(Written instruction) Quote the listing below, verbatim, starting at the line containing "Tap the lower Highcliff Road street label" and ending at the line containing "[x=428, y=242]", with both of those lines included.

(Provided information)
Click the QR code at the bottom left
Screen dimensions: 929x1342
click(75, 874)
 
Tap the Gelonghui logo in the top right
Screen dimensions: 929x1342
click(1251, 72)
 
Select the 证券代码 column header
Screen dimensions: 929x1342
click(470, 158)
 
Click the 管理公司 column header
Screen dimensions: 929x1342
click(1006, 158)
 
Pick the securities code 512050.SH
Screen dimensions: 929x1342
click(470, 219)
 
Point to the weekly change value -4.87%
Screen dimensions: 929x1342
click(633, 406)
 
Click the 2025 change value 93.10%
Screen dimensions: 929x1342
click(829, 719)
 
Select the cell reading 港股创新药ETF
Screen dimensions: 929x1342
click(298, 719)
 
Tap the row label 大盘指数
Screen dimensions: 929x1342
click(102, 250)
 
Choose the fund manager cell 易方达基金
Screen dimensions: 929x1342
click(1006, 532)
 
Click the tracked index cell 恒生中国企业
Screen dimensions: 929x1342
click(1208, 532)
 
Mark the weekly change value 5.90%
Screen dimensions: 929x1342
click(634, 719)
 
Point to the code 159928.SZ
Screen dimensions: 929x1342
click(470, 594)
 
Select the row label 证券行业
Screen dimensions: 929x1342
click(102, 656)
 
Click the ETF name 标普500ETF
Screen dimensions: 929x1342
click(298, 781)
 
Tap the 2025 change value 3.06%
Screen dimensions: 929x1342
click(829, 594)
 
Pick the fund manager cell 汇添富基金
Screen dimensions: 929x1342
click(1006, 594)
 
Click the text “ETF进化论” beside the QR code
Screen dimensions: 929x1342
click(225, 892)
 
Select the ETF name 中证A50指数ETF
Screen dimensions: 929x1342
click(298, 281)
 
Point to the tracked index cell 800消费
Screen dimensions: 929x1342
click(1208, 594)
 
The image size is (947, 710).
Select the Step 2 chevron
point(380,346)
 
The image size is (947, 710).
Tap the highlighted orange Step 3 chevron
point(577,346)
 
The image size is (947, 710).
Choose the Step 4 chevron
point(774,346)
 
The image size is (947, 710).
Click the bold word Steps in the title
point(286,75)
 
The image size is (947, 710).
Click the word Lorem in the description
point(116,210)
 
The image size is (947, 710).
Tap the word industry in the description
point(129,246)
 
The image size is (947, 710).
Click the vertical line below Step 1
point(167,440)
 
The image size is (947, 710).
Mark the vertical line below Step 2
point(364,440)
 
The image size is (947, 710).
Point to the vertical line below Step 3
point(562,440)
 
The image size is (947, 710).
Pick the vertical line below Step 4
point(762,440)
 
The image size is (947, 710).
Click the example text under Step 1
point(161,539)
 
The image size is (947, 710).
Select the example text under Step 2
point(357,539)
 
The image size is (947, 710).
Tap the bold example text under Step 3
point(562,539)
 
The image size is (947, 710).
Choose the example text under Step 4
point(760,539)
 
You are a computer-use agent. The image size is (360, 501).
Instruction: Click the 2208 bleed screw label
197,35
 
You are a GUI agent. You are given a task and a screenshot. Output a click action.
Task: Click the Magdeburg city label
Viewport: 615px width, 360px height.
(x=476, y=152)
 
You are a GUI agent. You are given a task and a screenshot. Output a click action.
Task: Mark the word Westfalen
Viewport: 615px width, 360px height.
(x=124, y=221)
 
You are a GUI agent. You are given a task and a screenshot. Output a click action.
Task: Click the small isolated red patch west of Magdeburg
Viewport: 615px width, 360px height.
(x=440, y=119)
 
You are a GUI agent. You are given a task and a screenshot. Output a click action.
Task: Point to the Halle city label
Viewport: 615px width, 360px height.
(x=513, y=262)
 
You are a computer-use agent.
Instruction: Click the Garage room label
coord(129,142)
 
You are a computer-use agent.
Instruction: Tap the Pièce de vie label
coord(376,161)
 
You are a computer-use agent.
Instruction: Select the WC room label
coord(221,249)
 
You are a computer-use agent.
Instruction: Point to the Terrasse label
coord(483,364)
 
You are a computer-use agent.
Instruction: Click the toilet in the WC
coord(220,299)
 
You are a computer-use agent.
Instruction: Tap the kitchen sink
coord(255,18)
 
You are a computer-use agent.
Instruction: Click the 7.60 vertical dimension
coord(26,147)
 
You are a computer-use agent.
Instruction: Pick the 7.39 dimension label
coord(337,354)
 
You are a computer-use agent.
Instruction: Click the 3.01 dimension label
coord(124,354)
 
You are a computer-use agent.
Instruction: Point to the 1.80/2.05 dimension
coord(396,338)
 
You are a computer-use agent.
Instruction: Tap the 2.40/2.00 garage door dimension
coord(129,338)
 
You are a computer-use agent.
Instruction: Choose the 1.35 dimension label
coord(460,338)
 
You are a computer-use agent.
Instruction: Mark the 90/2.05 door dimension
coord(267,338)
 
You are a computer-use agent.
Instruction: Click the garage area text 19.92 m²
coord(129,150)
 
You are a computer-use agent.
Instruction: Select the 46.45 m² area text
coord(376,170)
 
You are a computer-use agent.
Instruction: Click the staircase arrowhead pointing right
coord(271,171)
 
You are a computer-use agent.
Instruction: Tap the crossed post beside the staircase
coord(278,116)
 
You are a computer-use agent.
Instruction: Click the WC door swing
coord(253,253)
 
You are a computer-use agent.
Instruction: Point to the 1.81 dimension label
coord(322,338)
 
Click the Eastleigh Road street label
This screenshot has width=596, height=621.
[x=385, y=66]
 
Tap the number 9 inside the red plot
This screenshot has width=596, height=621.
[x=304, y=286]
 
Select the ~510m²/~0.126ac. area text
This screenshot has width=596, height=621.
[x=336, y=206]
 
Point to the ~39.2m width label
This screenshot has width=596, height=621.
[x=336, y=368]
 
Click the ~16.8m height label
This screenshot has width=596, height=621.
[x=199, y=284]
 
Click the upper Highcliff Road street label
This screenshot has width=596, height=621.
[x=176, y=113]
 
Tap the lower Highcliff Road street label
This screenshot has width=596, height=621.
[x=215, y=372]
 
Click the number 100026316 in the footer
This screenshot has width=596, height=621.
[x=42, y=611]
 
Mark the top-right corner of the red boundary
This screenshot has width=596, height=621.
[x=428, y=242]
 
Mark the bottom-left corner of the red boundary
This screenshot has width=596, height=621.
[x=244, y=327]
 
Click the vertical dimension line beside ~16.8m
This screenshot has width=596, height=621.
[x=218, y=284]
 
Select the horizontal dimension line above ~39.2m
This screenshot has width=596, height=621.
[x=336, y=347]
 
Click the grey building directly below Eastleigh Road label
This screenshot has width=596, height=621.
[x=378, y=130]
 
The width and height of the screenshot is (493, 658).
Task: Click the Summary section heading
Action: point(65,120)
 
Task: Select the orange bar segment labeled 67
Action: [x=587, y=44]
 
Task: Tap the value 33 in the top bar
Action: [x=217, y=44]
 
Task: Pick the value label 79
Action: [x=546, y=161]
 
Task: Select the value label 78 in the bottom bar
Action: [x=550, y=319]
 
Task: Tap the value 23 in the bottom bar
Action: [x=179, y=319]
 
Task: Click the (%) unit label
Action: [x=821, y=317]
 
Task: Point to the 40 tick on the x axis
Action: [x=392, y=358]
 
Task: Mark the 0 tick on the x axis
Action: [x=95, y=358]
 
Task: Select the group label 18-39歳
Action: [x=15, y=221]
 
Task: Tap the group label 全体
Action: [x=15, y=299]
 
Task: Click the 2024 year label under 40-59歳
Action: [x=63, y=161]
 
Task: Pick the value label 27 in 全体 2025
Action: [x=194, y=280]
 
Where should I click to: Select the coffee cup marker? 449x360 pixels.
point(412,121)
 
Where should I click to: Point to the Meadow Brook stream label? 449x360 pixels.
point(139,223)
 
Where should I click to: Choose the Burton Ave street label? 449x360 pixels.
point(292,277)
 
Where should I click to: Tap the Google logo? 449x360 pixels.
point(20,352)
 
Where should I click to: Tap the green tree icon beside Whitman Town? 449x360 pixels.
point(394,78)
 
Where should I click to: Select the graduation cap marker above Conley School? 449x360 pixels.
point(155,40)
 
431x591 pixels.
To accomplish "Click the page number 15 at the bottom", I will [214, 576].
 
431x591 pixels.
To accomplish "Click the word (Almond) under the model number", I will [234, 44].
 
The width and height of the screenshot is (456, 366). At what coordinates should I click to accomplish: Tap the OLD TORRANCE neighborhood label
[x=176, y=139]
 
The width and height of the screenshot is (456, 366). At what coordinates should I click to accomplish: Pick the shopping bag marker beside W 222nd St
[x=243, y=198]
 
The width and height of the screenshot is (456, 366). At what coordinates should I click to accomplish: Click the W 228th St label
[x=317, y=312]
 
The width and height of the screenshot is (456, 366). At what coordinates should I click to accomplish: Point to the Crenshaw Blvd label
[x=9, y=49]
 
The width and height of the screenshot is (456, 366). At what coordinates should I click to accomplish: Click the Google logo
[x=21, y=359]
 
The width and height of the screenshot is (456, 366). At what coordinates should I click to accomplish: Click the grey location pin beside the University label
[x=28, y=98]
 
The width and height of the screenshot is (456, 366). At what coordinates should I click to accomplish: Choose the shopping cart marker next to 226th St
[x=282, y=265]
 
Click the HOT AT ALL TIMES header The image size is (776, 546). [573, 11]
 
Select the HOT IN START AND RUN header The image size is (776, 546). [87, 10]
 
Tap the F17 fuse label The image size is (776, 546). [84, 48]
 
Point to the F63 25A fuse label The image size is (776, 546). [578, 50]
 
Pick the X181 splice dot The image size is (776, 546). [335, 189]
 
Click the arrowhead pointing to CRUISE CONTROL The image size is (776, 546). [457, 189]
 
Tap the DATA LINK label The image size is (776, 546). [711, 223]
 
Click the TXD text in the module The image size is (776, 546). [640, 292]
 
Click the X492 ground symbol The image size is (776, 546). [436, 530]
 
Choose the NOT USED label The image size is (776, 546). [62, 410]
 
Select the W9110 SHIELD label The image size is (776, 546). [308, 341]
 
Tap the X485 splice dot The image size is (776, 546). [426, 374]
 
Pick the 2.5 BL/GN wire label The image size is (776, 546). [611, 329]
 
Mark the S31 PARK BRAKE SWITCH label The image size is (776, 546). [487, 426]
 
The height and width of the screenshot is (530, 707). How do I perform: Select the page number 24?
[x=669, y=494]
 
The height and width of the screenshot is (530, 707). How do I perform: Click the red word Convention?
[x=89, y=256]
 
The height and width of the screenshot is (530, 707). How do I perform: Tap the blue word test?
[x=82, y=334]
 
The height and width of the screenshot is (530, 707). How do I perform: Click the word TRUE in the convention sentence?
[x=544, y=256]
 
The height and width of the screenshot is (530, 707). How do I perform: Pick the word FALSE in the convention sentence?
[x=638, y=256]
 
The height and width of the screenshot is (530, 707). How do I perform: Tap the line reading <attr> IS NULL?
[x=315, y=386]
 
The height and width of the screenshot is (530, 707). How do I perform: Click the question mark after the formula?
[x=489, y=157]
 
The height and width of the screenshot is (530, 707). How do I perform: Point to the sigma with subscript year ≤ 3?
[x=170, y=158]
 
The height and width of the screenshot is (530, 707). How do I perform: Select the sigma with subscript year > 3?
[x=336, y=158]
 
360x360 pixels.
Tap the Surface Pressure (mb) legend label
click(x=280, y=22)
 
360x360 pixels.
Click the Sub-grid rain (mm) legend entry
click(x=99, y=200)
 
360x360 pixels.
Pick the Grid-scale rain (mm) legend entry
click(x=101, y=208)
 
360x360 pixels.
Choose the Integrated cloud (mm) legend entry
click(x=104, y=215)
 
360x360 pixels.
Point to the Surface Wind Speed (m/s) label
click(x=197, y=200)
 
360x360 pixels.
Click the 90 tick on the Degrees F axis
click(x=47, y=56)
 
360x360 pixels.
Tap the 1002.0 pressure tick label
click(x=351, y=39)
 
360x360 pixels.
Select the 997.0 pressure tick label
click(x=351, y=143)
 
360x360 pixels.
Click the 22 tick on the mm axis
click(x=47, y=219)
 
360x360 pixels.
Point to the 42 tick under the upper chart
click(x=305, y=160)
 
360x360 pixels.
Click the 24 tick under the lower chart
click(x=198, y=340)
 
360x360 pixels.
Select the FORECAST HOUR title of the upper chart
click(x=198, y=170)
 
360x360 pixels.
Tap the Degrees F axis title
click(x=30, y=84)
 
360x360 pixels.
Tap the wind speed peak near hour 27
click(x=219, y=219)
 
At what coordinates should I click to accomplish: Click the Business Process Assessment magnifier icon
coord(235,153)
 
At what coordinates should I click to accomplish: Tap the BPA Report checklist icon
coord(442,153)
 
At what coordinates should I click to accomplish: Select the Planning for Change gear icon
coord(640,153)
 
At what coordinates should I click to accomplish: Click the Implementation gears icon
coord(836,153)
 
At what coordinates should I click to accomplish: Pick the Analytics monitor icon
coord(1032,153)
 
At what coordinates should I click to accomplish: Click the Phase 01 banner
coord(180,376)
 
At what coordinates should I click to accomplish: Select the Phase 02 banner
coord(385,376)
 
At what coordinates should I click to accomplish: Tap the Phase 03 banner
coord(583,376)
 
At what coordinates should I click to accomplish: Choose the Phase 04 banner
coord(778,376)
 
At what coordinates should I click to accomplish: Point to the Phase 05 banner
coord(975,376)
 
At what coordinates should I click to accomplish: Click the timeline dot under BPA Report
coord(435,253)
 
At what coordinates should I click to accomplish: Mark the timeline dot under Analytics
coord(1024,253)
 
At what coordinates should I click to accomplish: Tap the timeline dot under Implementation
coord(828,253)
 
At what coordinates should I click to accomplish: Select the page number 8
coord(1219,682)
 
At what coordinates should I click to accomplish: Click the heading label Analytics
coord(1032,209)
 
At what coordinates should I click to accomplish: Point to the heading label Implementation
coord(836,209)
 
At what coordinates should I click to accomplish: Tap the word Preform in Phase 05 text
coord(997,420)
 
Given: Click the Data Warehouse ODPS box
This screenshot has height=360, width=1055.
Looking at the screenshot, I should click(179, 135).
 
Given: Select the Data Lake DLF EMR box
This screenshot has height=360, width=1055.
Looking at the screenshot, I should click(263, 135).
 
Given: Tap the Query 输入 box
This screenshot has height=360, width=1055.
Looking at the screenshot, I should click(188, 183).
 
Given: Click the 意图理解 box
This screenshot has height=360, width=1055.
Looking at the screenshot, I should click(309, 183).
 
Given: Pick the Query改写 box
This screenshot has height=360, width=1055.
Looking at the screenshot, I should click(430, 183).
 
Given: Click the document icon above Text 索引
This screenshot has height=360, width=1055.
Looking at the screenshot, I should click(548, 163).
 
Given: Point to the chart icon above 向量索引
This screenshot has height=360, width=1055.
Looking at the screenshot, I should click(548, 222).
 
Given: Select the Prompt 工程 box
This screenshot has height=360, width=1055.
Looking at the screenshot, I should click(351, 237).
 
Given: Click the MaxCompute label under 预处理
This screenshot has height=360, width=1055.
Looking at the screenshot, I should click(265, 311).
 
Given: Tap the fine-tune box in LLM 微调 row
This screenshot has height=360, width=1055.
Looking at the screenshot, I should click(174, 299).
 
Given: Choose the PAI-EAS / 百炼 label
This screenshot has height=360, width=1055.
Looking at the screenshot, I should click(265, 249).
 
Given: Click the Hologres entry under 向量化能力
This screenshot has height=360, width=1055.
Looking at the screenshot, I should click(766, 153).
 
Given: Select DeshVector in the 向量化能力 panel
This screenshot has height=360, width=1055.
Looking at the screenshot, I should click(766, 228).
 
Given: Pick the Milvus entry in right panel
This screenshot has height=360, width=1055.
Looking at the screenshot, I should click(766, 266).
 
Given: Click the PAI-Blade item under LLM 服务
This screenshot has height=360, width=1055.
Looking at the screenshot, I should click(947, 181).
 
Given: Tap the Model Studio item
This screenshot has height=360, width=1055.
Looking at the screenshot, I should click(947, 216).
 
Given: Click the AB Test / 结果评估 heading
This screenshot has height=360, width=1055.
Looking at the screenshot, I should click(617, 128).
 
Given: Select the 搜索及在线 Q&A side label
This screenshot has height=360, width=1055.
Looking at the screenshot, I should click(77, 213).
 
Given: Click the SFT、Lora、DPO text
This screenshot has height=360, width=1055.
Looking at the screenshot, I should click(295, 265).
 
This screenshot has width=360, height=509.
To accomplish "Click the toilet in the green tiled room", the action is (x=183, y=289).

(The result)
Tap the lower Highcliff Road street label
This screenshot has width=596, height=621.
[x=215, y=372]
 
Click the number 100026316 in the footer
This screenshot has width=596, height=621.
[x=42, y=611]
 
Mark the top-right corner of the red boundary
This screenshot has width=596, height=621.
[x=428, y=242]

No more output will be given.